Misdemeanor charges like driving while uninsured or shoplifting can spiral out of control for those unable to pay or make court dates, sometimes resulting in fines in the thousands of dollars, a revoked driver’s license or a criminal record. But they don’t need to. To help address the problem, Minneapolis is launching a special team of prosecutors to review cases before misdemeanor charges show up on people’s records, reports the Minneapolis Star Tribune.

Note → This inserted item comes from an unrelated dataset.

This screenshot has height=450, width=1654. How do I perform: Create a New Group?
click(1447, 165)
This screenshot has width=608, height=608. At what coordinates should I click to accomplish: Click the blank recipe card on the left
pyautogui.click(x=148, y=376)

Minneapolis already has a number of opportunities for low-level offenders to take classes, perform community service or meet with crime victims in lieu of fines or jail time. City Attorney Susan Segal told the Tribune that these diversion programs attempt to eliminate the “unfair barriers” that keep people in the criminal justice system despite committing relatively small offenses. Those barriers disproportionately affect low-income people and people of color, much like the legal financial obligations Oscar Perry Abello wrote about for Next City last week. Segal said Minneapolis will continue to enforce the law, but will reduce the impact on first-time and nonviolent offenders.
“I think everyone should be held to the same standards of not endangering other people, not crashing into parked cars or through people’s yards,” she said. “There need to be consequences for that. But if your life is being made a lot more difficult just because you have a lot less money than someone who has more money in the criminal justice system, then those are the things we really should be looking at.”
Minneapolis’ City Council approved $248,000 in this year’s budget to launch a team of two attorneys to review the cases. The city and county are developing technology to sort misdemeanor charges into a “virtual holding tank” to be reviewed instead of being sent right to the courts. The attorneys on the “charging team” will provide feedback to the police about evidence required to pursue a particular case, and they’ll determine which low-level offenders are good candidates for diversion programs.
These programs, which are only open to people who have not also committed more serious or violent crimes, vary depending on the charge. One program gives people the opportunity to meet one-on-one with a police officer to discuss the events that lead to their arrest, after which the charge is wiped from their record. In the restorative justice program — 103 people completed it last year — offenders meet people affected by their crime and complete requirements that could include drug counseling, community service, even journaling. Over 2,800 people have participated in a diversion program for driving offenses, which requires them to take a driving instruction class and agree to a payment plan for outstanding fines.
Segal told the Tribune she expects the attorneys and the sorting technology to be operating by early next year. Other cities, including Santa Fe, Seattle and Albany, have also made strides in expanding pre-arrest diversion programs.
“I think it’s important that people have the option to do the right thing,” said Minneapolis City Council President Barb Johnson, “not to ruin your whole life with one stupid mistake.”